Microsoft have been striving to present a stark alternative to Apple’s coffee-shop-ubiquitous Macbook line for a while now. In the past, their Surface range of (mostly) hybrid laptops/tablets have hardly been gaming machines, but that’s now changed with current range-topper, the shockingly expensive Surface Book 2. Its industrial edges and muted silver tones mean it announces itself as all business in the streets, but the Nvidia GeForce GTX 1060 tucked inside its detachable keyboard base makes a case for more than casual gaming in the sheets.

In theory, then, a gaming laptop not to feel hideously embarrassed by – not least because removing the keyboard and brandishing a hilariously large 15in tablet on the train will generate all the self-consciousness you could ever require.

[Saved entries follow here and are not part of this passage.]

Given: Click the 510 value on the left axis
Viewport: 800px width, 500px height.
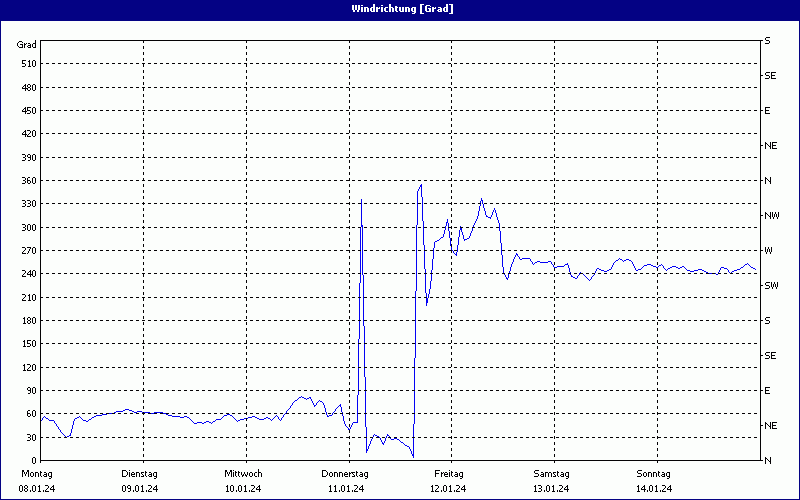Looking at the screenshot, I should [27, 64].
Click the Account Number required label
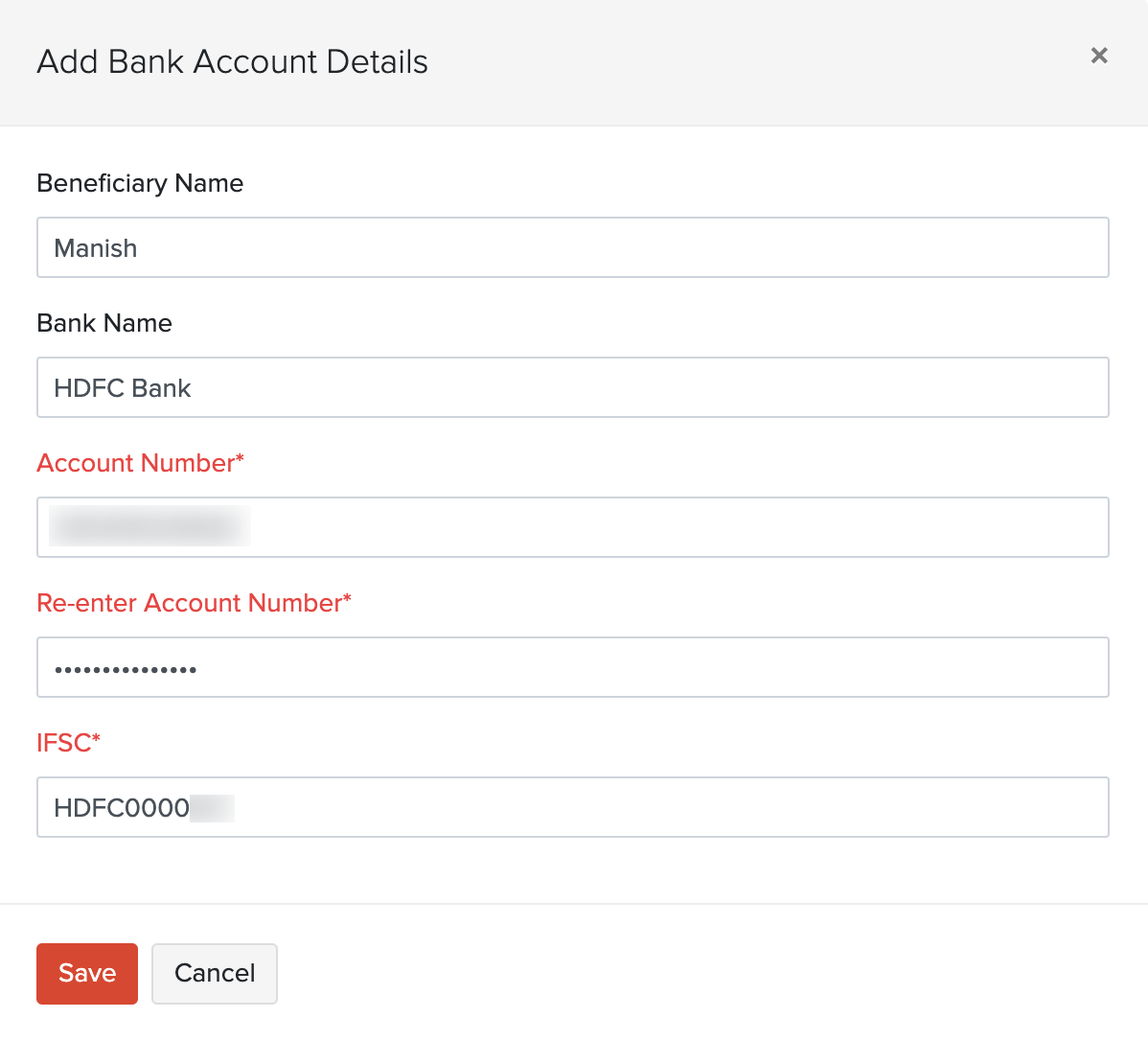Screen dimensions: 1148x1041 [140, 463]
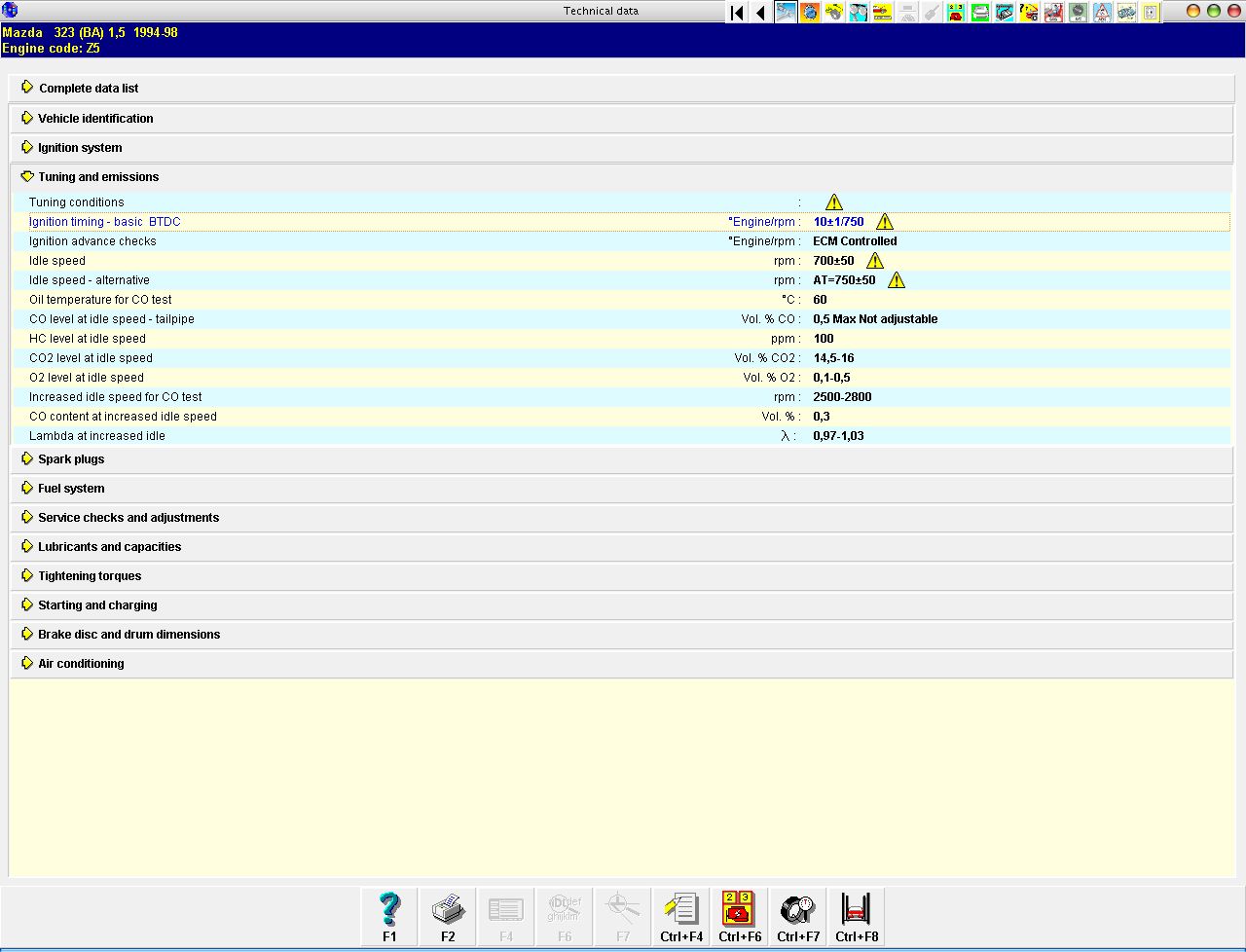Click the Ctrl+F6 red car button
The height and width of the screenshot is (952, 1246).
tap(740, 916)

Full disclosure first: I bought the Surface Book 2 used for this article, as we weren’t able to get hold of a review unit promptly and I was itchy-keen to sample a lappie that seemingly ticked a ton of personally-important boxes (such financial recklessness is rare for me, but I succumbed to temptation as a friend could use their student discount on the MS store). I say this up-front because investing a huge sum of cash in something means one feels inherently different about it than they would something loaned for free for a while – there’s that burning need to justify the purchase. Still, I’m a picky sonuvagun, so this won’t be breathless praise of my own decision-making, promise.

The Microsoft Surface range’s shtick has long been devices that switch between laptop and tablet by attaching and removing a keyboard cover/base. In the main, the scales were tipped mostly in favour of tablet, with the keyboards being functional but insubstantial affairs that couldn’t recreate the solidity and lap-friendliness of a conventional laptop.

The specs tended to be middling too, as Surfaces were more interested in slimline portability and decent battery life than they were raw grunt. My Surface Pro 3 from 2015 has been my trusty on-the-road work companion until now, but playing games with even a whiff of 3D on it was a no-no, and video-editing could get painful. Still, it remained a doughty device to this day, and I felt real sadness when I sold it on to partially fund the Surface Book 2.


The Surface Book range is different to (most) of the rest of the Surface range, as these are first and foremost proper, and high-end, laptops, very much intended to be a respectable Windows alternative to Apple’s ooh-look-at-me Macbook Pros. They retain the Surface party trick of switching to tablet mode when you wrench the keyboard away, but it’s a full, solid base rather than a thin flap, held by electromagnets onto a thick, compressing hinge that either oozes industrial chic or looks like a bunch of marshmallows squeezed together depending on where you’re coming from.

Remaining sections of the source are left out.